## PROBLEMS AND TASKS
**a)** Decide whether each statement below agrees with the passage on seasonal mania admissions. For each one, answer yes or no and quote the words of the passage that decide it. (i) The Taiwan study covered 64,718 hospital admissions involving 14,899 patients. (ii) The Egyptian study found seasonal variation in schizophrenia admissions. (iii) In the Egyptian study, admissions for bipolar mania peaked in December.
**b)** Write the next part of the passage on seasonal mania admissions, picking up after its last sentence.

## TEXT FOR ANALYSIS
=== Section Start ===

This study used hospitalization data from the Taiwan National Health Insurance Research Database from 1999-2003, covering a total of 64,718 hospital admissions for bipolar disorder involving 14,899 patients.
Although June didn’t find a particular increase in admissions for manic episode, there was a sharp increase in July, with a peak in August (similar to the Brazilian chart, notably).
The researchers conclude that
this study, (along with the report by Kerr-Correa et al. (1998), provides confirmation of the existence of seasonality with regard to mania, even in subtropical areas. . .[with] variations in weather conditions of a much lower magnitude. [emphasis mine]
You might think that would have covered it, but, if so, you’d have failed to notice that some people got left out. Well, I really mean some continents–and I really mean one, since no one seems to have proposed a study of bipolar mania admissions in Antarctica. The numbers are low, don’t worry. But. . .there was Africa.
So just to leave no stone unturned, researchers Mostafa Amr (Mansoura University, Egypt) and Fernando Madalena Volpe (Hospital Foundation of Minas Gerais, Brazil) gave it another go-round, observing that ”studies of seasonal variation in psychiatry are lacking in northern Africa.” True enough.
Egypt has enough trouble these days, without having to feel left out of bipolar research, so, grant approved, the two studied 3346 patients admitted to a university psychiatric hospital in Mansoura between 2003 and 2007.
I bet you’ll never guess what they found.
Well, first, actually, they discovered that schizophrenia, as opposed to the mood disorders, had no seasonal variation, which is a fact worth knowing.
They then determined that admission rates for bipolar or unipolar depression were highest during the winter months, with a peak in December.
And. . . .drum roll please. . . .
admission rates for bipolar mania were highest during the spring and summer months, with a peak in June, and lowest during the winter months, with a trough in December.
I know. It’s a little bet of a let-down. Weren’t you almost kind of hoping they’d have found that there was a mania run on the hospitals in February, just to stimulate some deep thinking?
Not to be.
As we’ve seen, different studies have indicated variable peak times for the psychiatric admissions, with some tending towards later spring, others smack in summer’s center, and some even leaning towards late summer. But they all tend to have overlap around the months of June and July.

=== Section End ===

## RECORDED DATA
=== Section Start ===

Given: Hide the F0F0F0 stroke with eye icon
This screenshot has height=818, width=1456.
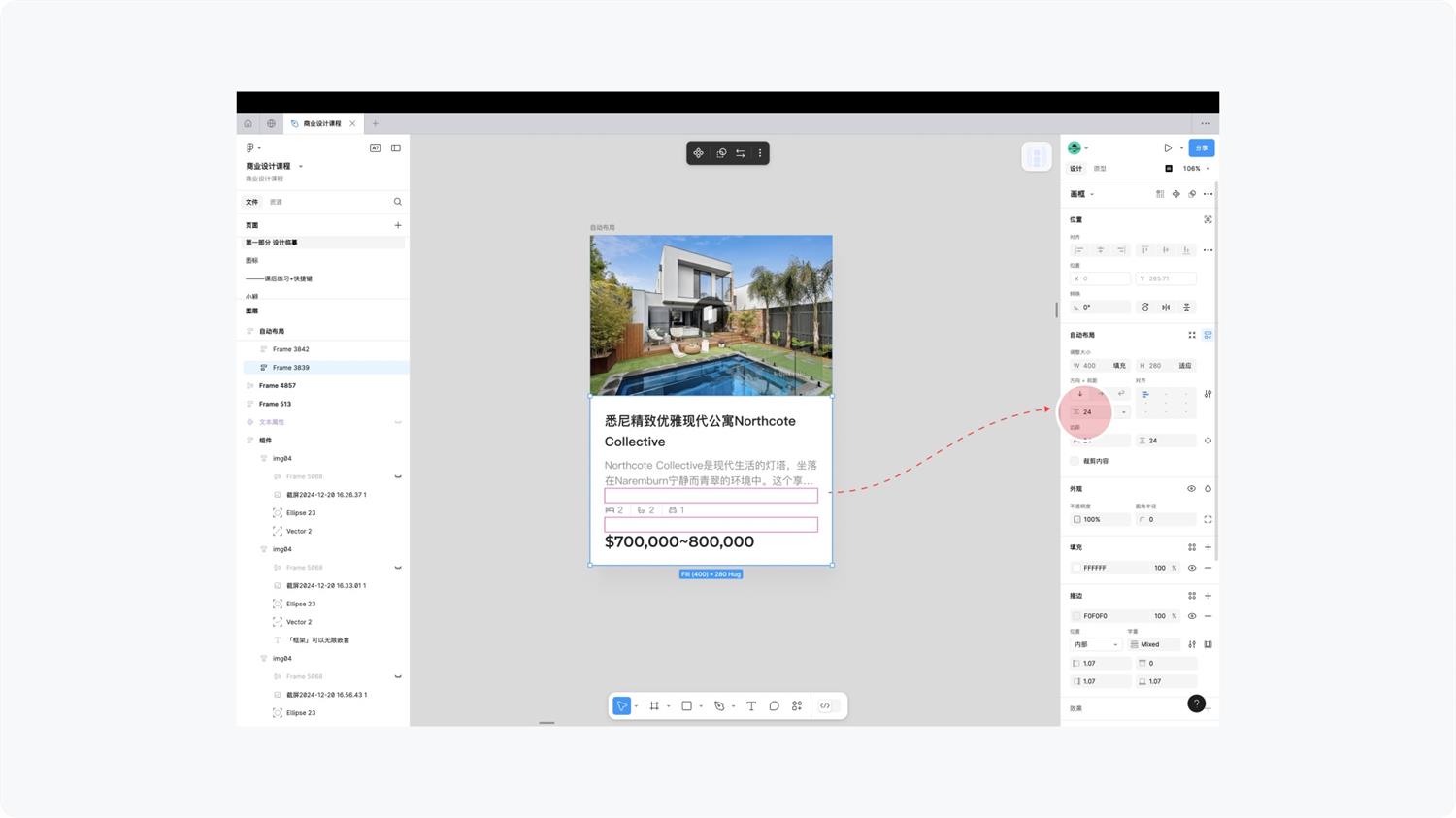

=== Section End ===

## RESPONSE LIST
**a)**
(i) Yes: "covering a total of 64,718 hospital admissions for bipolar disorder involving 14,899 patients."
(ii) No: "schizophrenia, as opposed to the mood disorders, had no seasonal variation"
(iii) No: "admission rates for bipolar mania were highest during the spring and summer months, with a peak in June, and lowest during the winter months, with a trough in December."

**b)**
So, in short, whether you’re an ancient Greek, or you hail from North Africa, or you’ve spent your days in sub-tropical climates, or you’ve lived in the land down under–or you’re just from around the block in Chicago–when spring rolls in to summer it’s time to make sure you have a heightened awareness to any manic symptoms you might exhibit.
Mood charting will help, or tracking your sleep, or setting up some extra appointments with your psychiatrist.
It’s worth the effort. Summer should be a time of beach novels and dahlias and lazy nights drinking ice tea in the back yard hammock while being devoured by mosquitos.
Don’t let it be a time of a hospital admission that will make you just another statistic in the seasonal mania pattern.
REFERENCES
Amr M, Volpe FM. Seasonal influences on admissions for mood disorders and schizophrenia in a teaching psychiatric hospital in Egypt
Journal of Affective Disorders 2012; 137(1):56-60.
Christodoulou GN, Ploumpidis DN, Karavatos A, Eds. Anthology of Greek Psychiatrist Texts. Athens: BETA Medical Publishers, 2011.
Hare EH, Walter SD. Seasonal variation in admissions of psychiatric patients and its relation to seasonal variation in their births. Journal of Epidemiology and Community Health 1978; 32:47-52.
Torrey EF, Knable MB. Surviving manic depression: A manual on bipolar disorder for patients, families, and providers. NY: Basic Books, 2005.
Volpe FM, Del Porto JA. Seasonality of admissions for mania in a psychiatric hospital of Belo Horizonte, Brazil. Journal of Affective Disorders 2006; 94(1-3):243-8.